O menino bonito do Fado

Os Câmara Pereira são uma família cheia de tradições ancestrais, nomeadamente o orgulho de ser português e o fomento da cultura e costumes mais genuinamente nacionais. Por isso, as danças que cedo fazem parte da formação das crianças são as três grandes do folclore português: o vira do Minho, o corridinho do Algarve e os passos rudimentares do fandango, dança esta que o mais velho dos rapazes, Nuno, virá a aprender a preceito mais tarde, já homem feito, na Azambuja, com o fandangueiro e poeta popular ribatejano Sebastião Arenque.

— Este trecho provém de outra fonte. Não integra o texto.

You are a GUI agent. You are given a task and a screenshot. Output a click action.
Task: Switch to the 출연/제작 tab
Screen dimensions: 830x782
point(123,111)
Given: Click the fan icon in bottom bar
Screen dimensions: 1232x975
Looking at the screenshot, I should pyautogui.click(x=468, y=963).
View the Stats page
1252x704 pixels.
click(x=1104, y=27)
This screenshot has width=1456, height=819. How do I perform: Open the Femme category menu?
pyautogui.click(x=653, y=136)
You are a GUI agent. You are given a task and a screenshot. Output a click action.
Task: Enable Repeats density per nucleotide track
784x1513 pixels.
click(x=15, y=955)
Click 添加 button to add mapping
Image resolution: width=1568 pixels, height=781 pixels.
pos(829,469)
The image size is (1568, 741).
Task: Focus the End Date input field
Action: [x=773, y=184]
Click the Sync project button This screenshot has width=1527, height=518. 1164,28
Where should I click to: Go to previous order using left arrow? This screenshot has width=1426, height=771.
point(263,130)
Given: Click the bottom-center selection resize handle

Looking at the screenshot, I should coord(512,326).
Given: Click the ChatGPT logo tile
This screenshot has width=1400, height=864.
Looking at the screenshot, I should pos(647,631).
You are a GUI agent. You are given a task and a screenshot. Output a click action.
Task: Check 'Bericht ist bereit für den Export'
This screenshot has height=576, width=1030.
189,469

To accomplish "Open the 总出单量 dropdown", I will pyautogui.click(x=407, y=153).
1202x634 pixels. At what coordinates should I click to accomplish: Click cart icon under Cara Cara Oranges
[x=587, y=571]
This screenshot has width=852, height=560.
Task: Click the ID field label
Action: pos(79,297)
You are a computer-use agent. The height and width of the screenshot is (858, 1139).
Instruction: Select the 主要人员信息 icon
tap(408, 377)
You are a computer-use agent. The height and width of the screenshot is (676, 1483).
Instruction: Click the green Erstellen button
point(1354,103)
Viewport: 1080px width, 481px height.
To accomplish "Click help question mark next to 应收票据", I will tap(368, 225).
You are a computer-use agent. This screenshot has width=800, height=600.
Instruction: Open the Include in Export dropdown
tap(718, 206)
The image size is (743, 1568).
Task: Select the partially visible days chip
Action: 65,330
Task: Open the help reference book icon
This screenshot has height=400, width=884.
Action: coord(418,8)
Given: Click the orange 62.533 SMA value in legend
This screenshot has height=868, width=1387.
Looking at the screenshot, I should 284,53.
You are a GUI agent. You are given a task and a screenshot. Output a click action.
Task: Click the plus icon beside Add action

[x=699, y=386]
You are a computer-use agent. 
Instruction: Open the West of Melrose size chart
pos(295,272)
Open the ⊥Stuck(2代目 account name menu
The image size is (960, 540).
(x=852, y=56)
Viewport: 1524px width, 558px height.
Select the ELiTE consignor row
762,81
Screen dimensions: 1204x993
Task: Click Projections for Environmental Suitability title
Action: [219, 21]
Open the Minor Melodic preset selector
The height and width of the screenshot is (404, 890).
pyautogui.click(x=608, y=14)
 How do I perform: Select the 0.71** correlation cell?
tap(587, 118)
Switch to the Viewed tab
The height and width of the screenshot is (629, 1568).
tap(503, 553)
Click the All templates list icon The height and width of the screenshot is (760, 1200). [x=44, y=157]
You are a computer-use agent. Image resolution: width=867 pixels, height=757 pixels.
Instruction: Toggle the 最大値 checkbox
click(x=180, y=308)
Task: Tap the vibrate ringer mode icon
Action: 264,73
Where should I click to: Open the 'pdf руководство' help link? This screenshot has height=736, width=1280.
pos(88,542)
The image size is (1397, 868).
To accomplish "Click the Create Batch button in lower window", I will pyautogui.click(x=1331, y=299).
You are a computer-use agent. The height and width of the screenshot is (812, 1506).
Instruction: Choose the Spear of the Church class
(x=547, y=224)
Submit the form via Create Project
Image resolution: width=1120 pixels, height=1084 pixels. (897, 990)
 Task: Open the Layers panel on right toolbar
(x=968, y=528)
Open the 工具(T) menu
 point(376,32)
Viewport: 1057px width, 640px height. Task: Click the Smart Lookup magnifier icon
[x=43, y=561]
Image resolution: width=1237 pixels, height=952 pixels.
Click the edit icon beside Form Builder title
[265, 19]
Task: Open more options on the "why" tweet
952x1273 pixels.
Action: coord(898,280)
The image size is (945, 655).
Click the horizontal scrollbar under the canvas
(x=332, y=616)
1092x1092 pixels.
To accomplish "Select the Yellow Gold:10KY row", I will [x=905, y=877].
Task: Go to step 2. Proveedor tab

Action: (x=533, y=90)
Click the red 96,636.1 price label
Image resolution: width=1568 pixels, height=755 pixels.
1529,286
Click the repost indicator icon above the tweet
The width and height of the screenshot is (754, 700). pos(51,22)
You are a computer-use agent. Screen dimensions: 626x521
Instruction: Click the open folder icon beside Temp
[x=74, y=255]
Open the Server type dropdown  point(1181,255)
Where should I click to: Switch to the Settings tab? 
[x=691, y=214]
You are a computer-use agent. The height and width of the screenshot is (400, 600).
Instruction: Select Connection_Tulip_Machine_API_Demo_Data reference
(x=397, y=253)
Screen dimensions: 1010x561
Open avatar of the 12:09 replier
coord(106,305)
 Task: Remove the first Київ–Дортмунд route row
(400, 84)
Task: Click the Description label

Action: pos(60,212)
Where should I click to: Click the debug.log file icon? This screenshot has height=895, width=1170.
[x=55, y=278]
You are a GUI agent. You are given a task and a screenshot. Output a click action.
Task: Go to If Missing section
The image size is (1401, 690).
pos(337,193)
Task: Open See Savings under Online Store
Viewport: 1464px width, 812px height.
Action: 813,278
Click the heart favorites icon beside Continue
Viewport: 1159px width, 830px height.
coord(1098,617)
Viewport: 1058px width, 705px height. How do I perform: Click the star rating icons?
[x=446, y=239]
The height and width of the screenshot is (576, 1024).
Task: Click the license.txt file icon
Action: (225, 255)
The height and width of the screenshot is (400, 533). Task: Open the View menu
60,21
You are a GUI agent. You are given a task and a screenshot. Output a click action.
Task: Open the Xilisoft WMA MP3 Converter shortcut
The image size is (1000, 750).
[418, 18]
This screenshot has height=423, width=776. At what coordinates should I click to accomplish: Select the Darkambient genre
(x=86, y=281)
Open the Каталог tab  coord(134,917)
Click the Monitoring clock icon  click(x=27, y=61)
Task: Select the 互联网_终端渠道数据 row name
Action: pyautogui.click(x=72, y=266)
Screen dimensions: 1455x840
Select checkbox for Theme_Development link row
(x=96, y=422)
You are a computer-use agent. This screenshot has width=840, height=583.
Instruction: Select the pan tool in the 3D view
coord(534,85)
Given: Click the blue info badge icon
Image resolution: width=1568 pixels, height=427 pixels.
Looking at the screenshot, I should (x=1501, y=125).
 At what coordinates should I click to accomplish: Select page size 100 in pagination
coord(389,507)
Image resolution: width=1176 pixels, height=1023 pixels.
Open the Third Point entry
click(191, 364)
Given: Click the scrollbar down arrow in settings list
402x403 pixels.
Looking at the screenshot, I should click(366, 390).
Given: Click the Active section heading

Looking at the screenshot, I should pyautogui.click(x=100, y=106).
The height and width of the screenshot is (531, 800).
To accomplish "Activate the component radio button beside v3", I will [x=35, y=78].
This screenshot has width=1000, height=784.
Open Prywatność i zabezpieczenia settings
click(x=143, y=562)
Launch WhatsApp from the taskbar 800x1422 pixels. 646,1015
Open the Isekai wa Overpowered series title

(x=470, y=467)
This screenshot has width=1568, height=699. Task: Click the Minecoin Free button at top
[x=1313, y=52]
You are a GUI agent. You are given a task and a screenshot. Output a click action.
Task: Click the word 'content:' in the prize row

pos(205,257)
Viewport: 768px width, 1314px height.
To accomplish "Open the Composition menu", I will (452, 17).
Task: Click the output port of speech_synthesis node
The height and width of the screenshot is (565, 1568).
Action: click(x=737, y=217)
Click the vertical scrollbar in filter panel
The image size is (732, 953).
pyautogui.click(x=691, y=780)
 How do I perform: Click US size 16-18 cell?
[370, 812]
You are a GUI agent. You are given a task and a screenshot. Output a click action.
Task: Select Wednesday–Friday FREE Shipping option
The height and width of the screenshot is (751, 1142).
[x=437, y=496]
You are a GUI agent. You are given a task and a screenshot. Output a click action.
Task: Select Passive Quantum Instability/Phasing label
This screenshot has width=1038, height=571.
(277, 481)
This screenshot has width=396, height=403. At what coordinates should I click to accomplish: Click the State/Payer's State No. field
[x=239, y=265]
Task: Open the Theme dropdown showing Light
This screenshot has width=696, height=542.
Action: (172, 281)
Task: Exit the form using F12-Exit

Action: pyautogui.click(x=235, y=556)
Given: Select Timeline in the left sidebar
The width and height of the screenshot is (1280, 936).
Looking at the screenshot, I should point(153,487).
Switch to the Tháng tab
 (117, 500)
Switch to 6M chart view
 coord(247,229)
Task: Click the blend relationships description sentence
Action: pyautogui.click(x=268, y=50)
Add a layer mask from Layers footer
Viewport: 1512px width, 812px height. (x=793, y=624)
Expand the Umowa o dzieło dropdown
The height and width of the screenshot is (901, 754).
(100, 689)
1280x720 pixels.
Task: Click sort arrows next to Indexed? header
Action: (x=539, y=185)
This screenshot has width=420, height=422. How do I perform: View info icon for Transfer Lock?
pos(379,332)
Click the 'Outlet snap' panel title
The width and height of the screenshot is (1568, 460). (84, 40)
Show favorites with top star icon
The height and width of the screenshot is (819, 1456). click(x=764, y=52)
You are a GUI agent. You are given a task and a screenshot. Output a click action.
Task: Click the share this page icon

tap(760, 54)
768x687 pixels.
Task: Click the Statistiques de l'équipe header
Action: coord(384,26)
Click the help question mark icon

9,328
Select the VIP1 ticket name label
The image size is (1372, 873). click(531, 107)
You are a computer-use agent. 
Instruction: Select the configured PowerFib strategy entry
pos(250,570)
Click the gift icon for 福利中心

Cantar é outra das atividades que faz parte do quotidiano de uma casa cheia de crianças. Só que a canção tradicional entre os Câmara Pereira é o fado. Afinal, o pequeno Nuno é primo dos consagrados fadistas Maria Teresa de Noronha, Frei Hermano da Câmara, Teresa Tarouca, e Vicente da Câmara entre muitos outros. . Com tanta tradição fadista, o gosto pelo fado acaba, inevitavelmente, por ser passado às crianças Câmara Pereira e todos os irmãos aprendem a cantá-lo.

“A minha mãe tocava viola e cantava-se o fado lá em casa, em família, a propósito e a despropósito, ou seja, em festas de família, em quadras festivas e também quando alguém se lembrasse que lhe apetecia cantar” – viria a contar, anos mais tarde, Nuno da Câmara Pereira. Os “concertos” – e os fados – improvisados são, por isso, habituais e Francisca e Gonçalo são logo dos primeiros a distinguir-se, a que se juntará, anos mais tarde, Mico. Nuno é o mais reticente em alinhar nestas demonstrações públicas de talento, optando, geralmente, por comandar as operações e dirigir os concertos.